Help us out op, you say he's a nice person but makes you sick etc. Doesn't make much sense.
 
This is one hell of a revival, it's nearly Father's Day a whole year later! No sense asking OP what's up.

As the kid whose father blamed me for my parents' divorce, I can appreciate some of these feelings. However when dealing with family I've generally found it most effective to apply a very forgiving tit-for-tat approach. It's not wise to let a family member take advantage of you, and it doesn't make sense to have frequent contact with someone who is difficult to be around, but I think there should be a high "unforgivable" threshold in family relations. By all means, see your parents no more often than a non-holiday every other year. But no less, unless you have some compelling need.

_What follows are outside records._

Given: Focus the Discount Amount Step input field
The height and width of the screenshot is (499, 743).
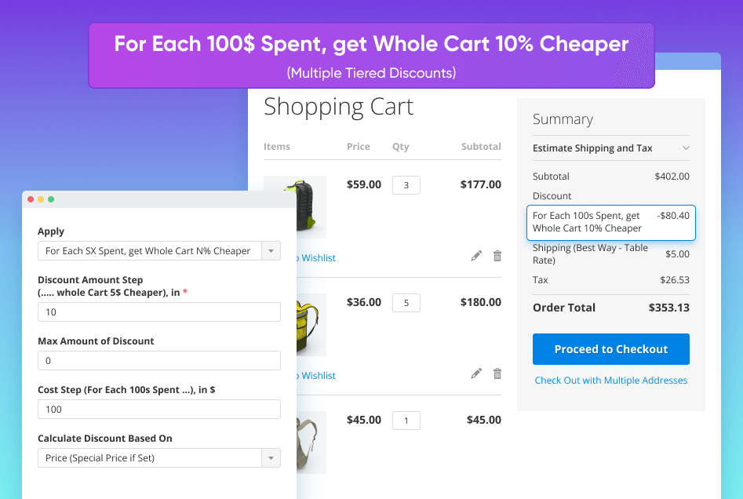Looking at the screenshot, I should click(158, 312).
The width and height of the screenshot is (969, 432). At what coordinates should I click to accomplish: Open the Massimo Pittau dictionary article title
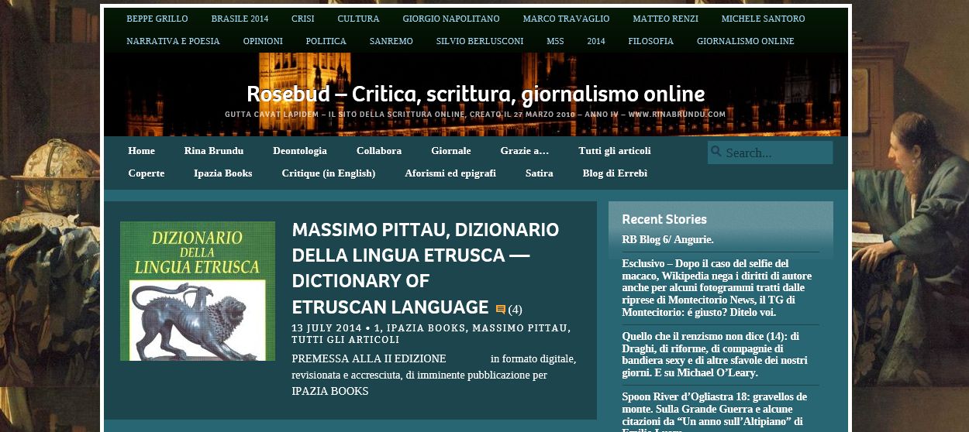coord(425,267)
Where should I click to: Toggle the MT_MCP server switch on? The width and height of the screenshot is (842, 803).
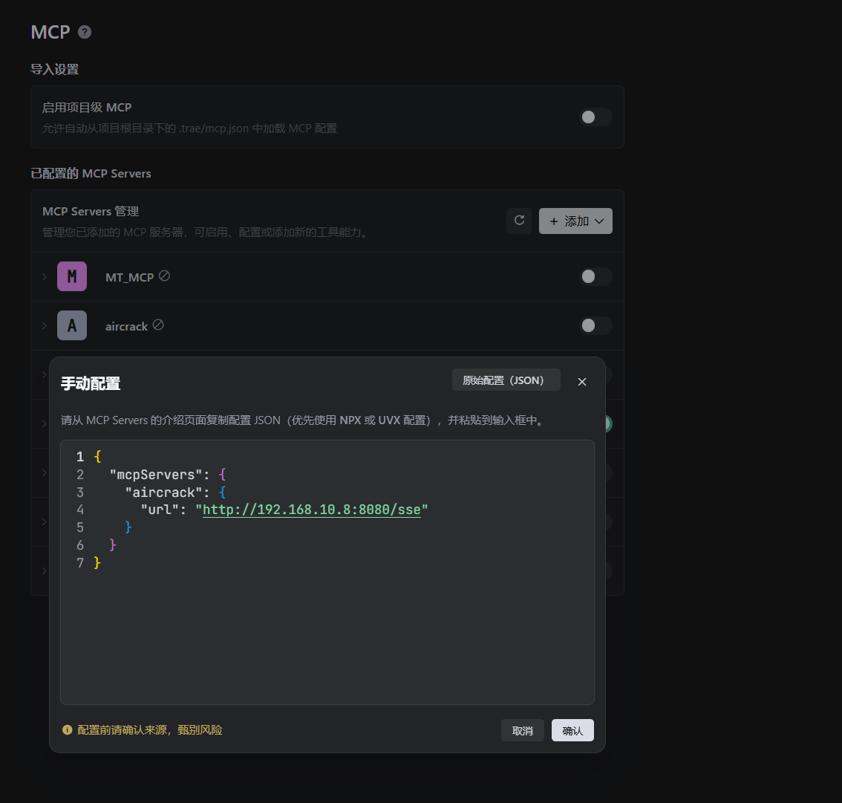click(595, 276)
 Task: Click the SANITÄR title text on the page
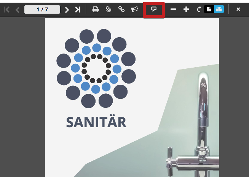coord(96,122)
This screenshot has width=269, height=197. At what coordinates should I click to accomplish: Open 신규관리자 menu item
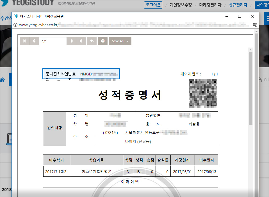(x=238, y=5)
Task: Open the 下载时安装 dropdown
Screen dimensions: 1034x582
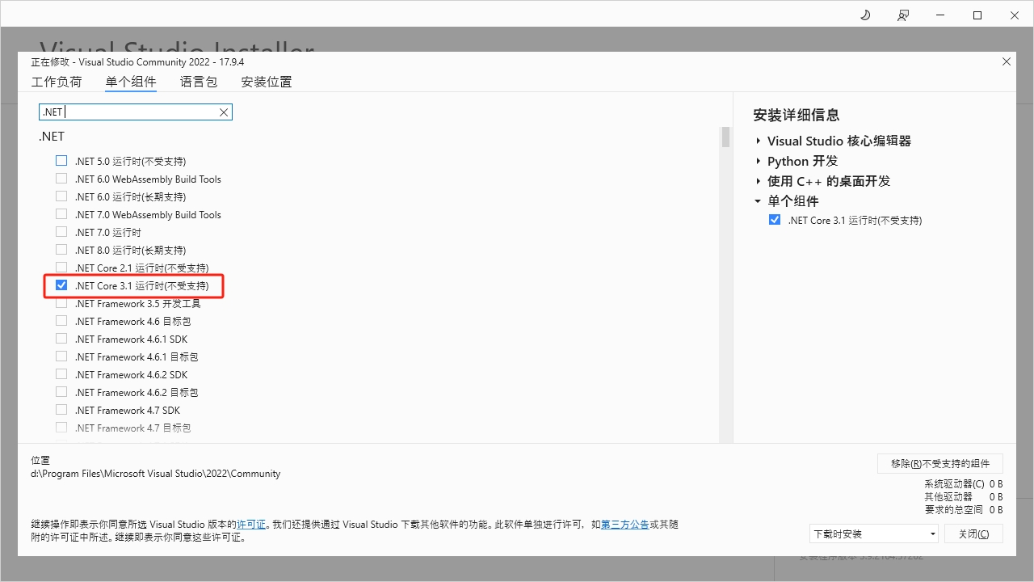Action: (874, 534)
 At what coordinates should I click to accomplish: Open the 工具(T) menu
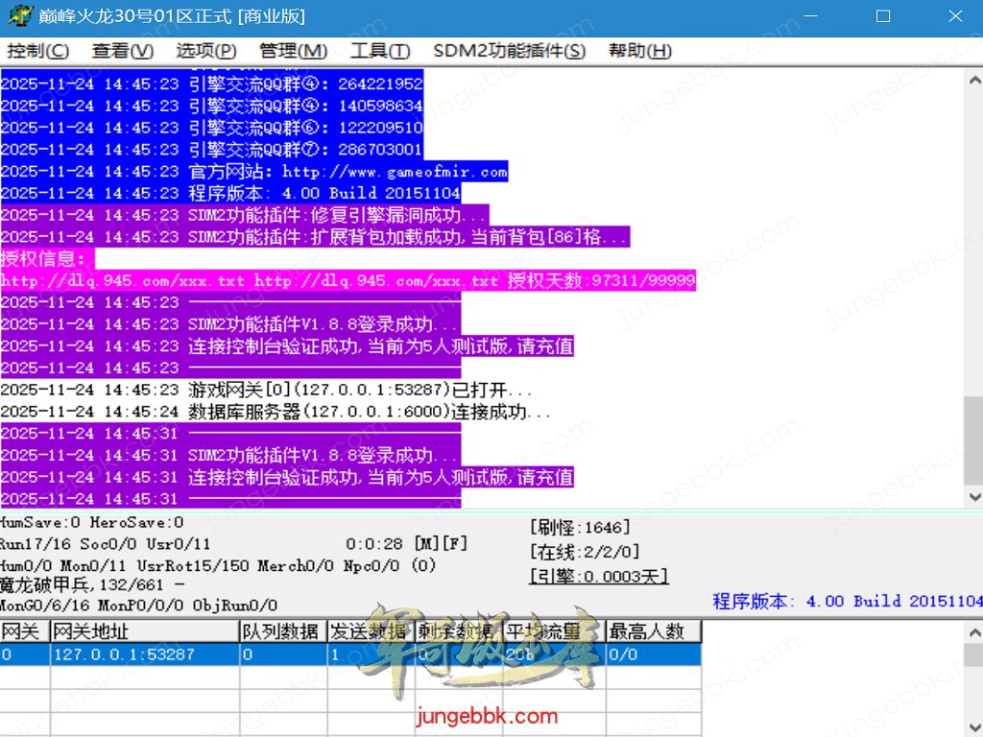click(x=380, y=51)
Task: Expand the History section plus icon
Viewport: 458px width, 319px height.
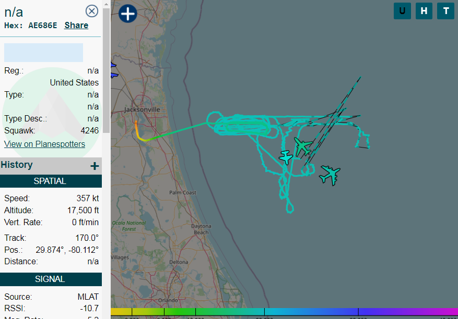Action: click(x=95, y=166)
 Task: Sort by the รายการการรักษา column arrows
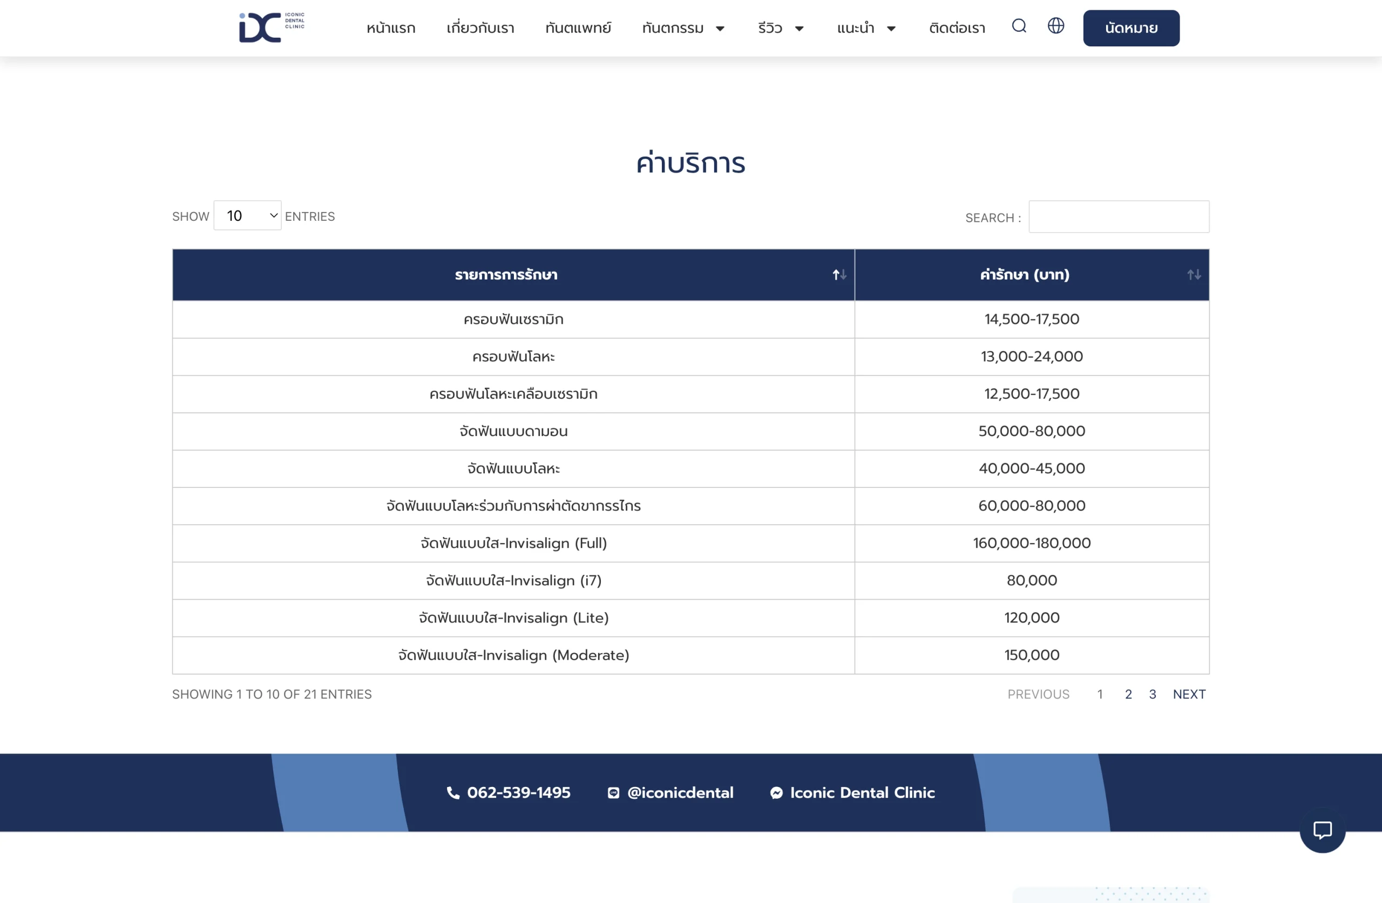pyautogui.click(x=839, y=275)
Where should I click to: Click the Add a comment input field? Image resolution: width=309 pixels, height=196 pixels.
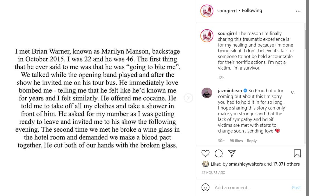coord(232,188)
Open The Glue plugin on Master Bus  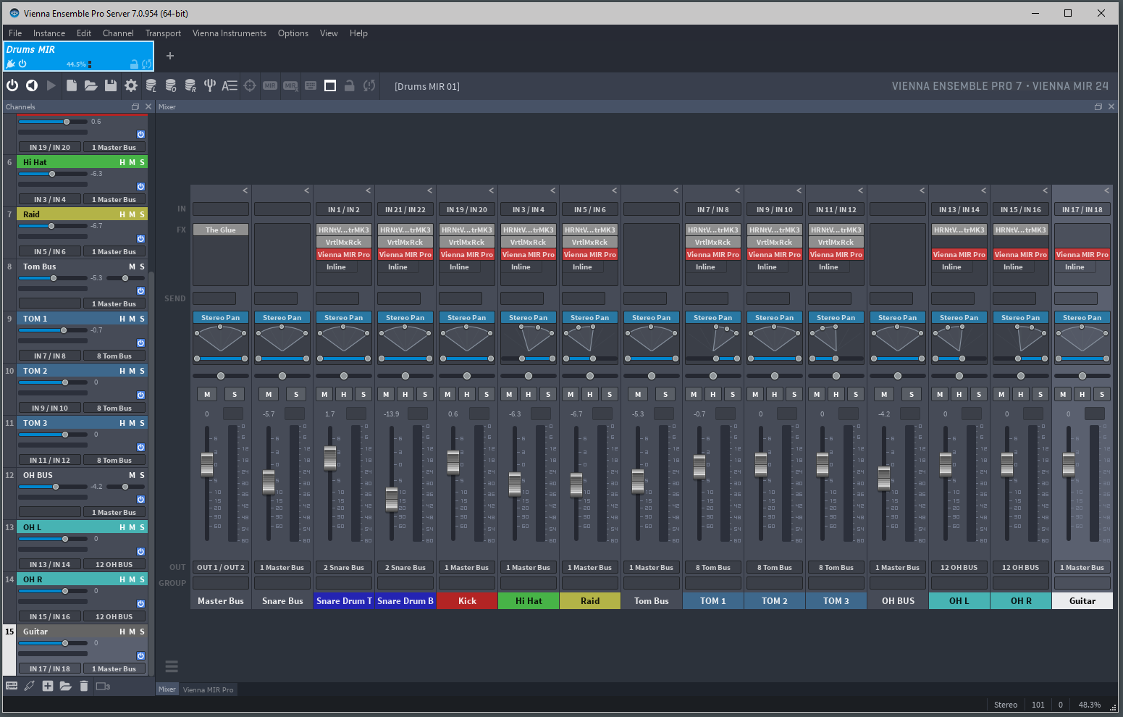[x=221, y=230]
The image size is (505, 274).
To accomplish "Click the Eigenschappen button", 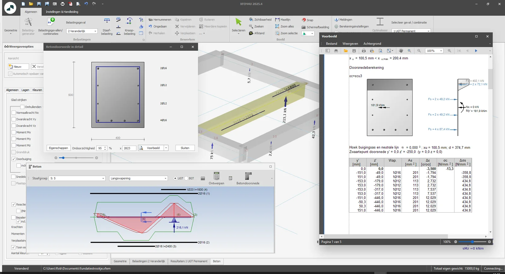I will pos(58,148).
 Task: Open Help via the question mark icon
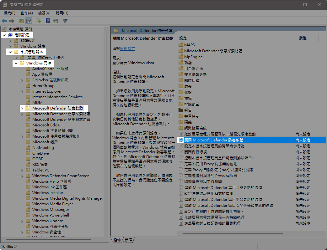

If the interactions are bad, I try to have less of them. If we get along well, it can continue. I don't really try to be friends with my parents, but instead I think of it as basically a spiritual practice. We inherit our innate characteristics and many of our habits from our parents, and working with that reality promotes an appreciation of how we arise and our relationship to the world. And the thing about family is that friends you cut off stop being friends but family is still family twenty years down the line. I can't tell you that people will change -- they usually don't -- but if they do, you'll probably want to see it.
 
Your parents are just people, too. Principles before personalities. Some people are moody and passive aggressive, for instance, but they still have needs, and feelings, and hopes and fears. You should learn to place some healthy interpersonal boundaries between you and your father and pinpoint how he manipulates your feelings. Personal space is important in any relationship. However, failing to meet up with your father, who still financially supports you, on Father's Day of all days just to make a point is childish, immature, and counter productive. You should still meet up with your dad on Father's day even if only for a short time. Acting civil is not too much to expect. You don't have to pour out your heart and soul into the engagement. Just be polite, or even slightly cool. Don't create excess drama. Then again, you might be really young like 17 years old or something and lagging behind in the maturation department. I know I was very angry, resentful, and irrational acting towards my dad at that age. Hopefully, you will learn balance, civility, and most importantltly treating him with kindness before he, or you, is no longer in the picture, and it is too late.
 
Its never good to leave it on bad terms i mean you never know you or your dad could get hit by a car today and then that split second to late you realise you should have both made more effort this sounds like your both as bad as eachother i hope it works out for you op
 
Well, since someone recently posted in this thread, I might as well update it.

My father recently had a big change of way-of-being. A spiritual rebirth. He did a trauma-resolution exercise diligently until it worked. As far as I can tell, he is a changed man, but he is still filling into his bigger shoes, so to speak. Seeing what the world is like without his neuroses.

I dunno what this means. I'd like to translate this into a lesson or advice, but I can't. I can only tell story.
 
nuttynutskin, I said in the beginning, "Passive aggressive, petty, avoidant bullshit."